### Extrait du texte
TCHAD : Le Tchad décapité, l’inquiétude française

Posté le dimanche 25 avril 2021
TCHAD : Le Tchad décapité, l’inquiétude française

Le président français assiste, ce vendredi 23 avril, aux obsèques du président tchadien, Idriss Deby Itno, tué le 20 avril en affrontant, dans le nord-ouest du pays (province du Kanem), les rebelles du Front pour l’alternance et la concorde au Tchad (le FACT). L’AFP rapporte qu’il s’est posé sur la base militaire Adji Kosseï de N’Djamena, qui abrite le quartier général de Barkhane, la force française anti-djihadiste au Sahel, dont l’état-major est basé dans la capitale tchadienne. Jean-Yves Le Drian, ministre des Affaires étrangères, s’est exprimé dès le 20 avril : « Le Tchad perd un ami de la France et un partenaire fiable qui a œuvré sans relâche pour la sécurité de son pays et la stabilité du Sahel. En ces moments particulièrement difficiles, la France se tient aux côtés du peuple tchadien. Elle réitère son ferme attachement à la stabilité et à l’intégrité territoriale du Tchad » (1).

Les enjeux sont clairs, pour la France comme pour le Tchad. Bon connaisseur, Bernard Lugan écrivait la veille de la mort d’Idriss Deby, le 19 avril : « La France peut-elle laisser sauter le verrou tchadien » ? (2).

« Verrou », d’abord géographique (voir la carte). Au nord, la Libye, au sud la République centre africaine, à l’ouest le Niger, au sud-ouest le Nigeria et le Cameroun, à l’est le Soudan, pour faire simple. De sa géographie et de son passé très ancien, écrivions-nous en 2006 (3), le Tchad a conservé des constantes qu’il faut garder en mémoire : d’abord, il a été, depuis des temps immémoriaux, le lieu d’aboutissement des pistes et du commerce nord-sud entre la Méditerranée (Algérie, Tunisie, Libye actuelles) et le sud du Sahara et de la zone sahélienne, vers le lac Tchad et au-delà à l’ouest, vers Tombouctou. Bien plus tard, relevions-nous encore, et pour les mêmes raisons de communication, le Tchad, premier rallié à la France libre, a été une base importante pour la reconquête de l’Afrique du Nord, à partir du Fezzan, lien géographique entre le Sud tunisien et le Tchad. C’est à Fort-Lamy (N’Djamena aujourd’hui) que Leclerc, futur patron de la 2ème DB, va constituer sa « colonne du Tchad » (6000 hommes dont 500 européens et les tirailleurs sénégalais du Tchad) et retrouver ses compagnons du Cameroun (Jacques Massu, Jacques de Guillebon, Jean Colonna d’Ornano). La colonne Leclerc s’empare de l’oasis fortifiée de Koufra, au sud-est de la Libye, le 1er mars 1941, prélude à la conquête du Fezzan (4). Les liens entre la France et le Tchad sont anciens, et non circonstanciels.

### Travail demandé
• A. D'après l'extrait sur le Tchad, expliquez en une à trois phrases pourquoi ce pays a pu servir de base importante pour la reconquête de l'Afrique du Nord.
• B. Poursuivez l'extrait sur le Tchad et la France à partir de sa dernière phrase.

### Entrées indiquant où figurent les items
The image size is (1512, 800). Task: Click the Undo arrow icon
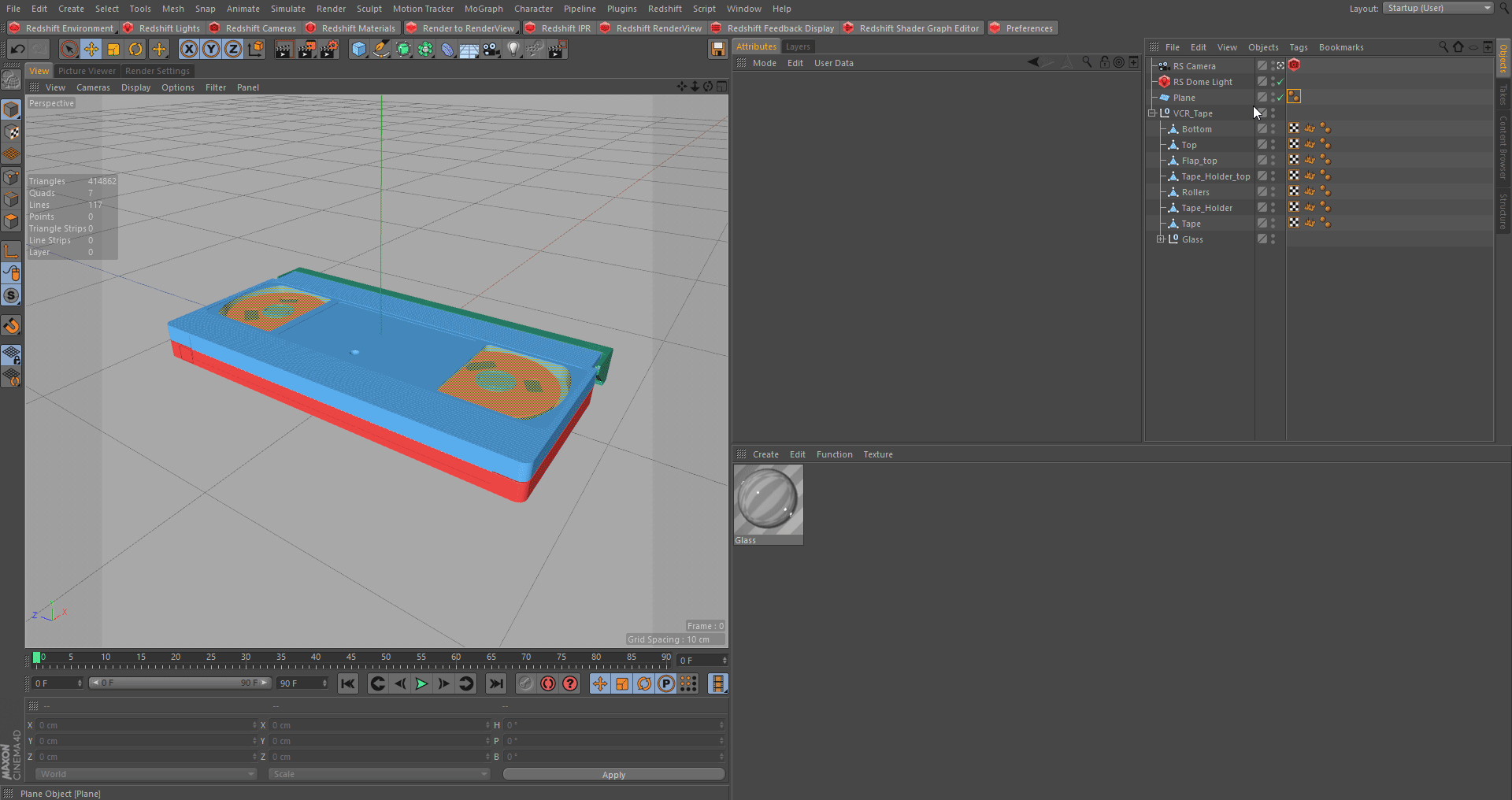pyautogui.click(x=17, y=50)
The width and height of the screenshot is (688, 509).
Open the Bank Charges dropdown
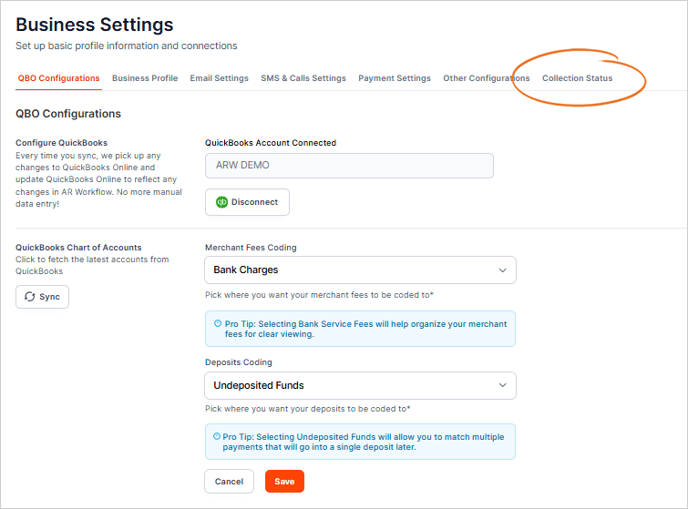point(360,270)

### Résultats
• A. Le Tchad a joué ce rôle pour les mêmes raisons de communication qui en faisaient, depuis des temps immémoriaux, le lieu d'aboutissement des pistes et du commerce nord-sud entre la Méditerranée et le sud du Sahara. La reconquête partait du Fezzan, lien géographique entre le Sud tunisien et le Tchad.

• B.
L’indépendance du Tchad date de 1960 (La France est au Tchad au tournant du XXe siècle et intègre le Tchad à l’Afrique équatoriale française en 1920). Les premiers accords militaires techniques sont signés en mars 1976 après la guerre meurtrière qui oppose le colonel Kadhafi au Tchad autour de la bande d’Aozou, à l’extrême nord du pays, à la frontière libyenne – bande que Pierre Laval avait cédée à Mussolini en 1935. Les frontières actuelles datent de 1923 (frontière soudano-tchadienne) et de 1929 (le Tchad intègre au nord le massif montagneux du Tibesti).

Elles délimitent un espace où cohabitent des populations diverses, avec au nord une forte minorité arabe arrivée par les pistes habituelles avec l’islam dès le XIe siècle et qui vit en nomade sur des terres arides, au sud des populations sédentaires noires, animistes et chrétiennes, dans des régions plus fertiles, au total un peu plus de 16 millions d’habitants en 2020. Les deux premiers dirigeants du pays viennent du sud, tous du nord ensuite. Bernard Lugan souligne fortement (voir ci-dessous) que l’instabilité du Tchad tient à la disparité des ethnies et des clans, cause des affrontements internes incessants depuis 1963 – et ce jusque dans la propre famille d’Idriss Deby, un Zaghawa : « Or, les Zaghawa sont à ce point divisés que, depuis 2004, les frères Timan et Tom Erdibi, ses propres neveux, étaient en guerre contre lui », écrit-il (5). Dans ce contexte on comprend mieux qui sont les rebelles contre lesquels la France est régulièrement intervenue, répartis mouvements militaires de clans alliés. Celui des neveux, l’UFR (Union des forces de la résistance), dont les Français avaient détruit les colonnes en route vers N’Djamena en février 2019, et le FACT (Front pour l’alternance et la concorde au Tchad) – qui s’est divisé en 2016 donnant naissance à un CCMSR (Conseil de commandement militaire pour le salut de la République).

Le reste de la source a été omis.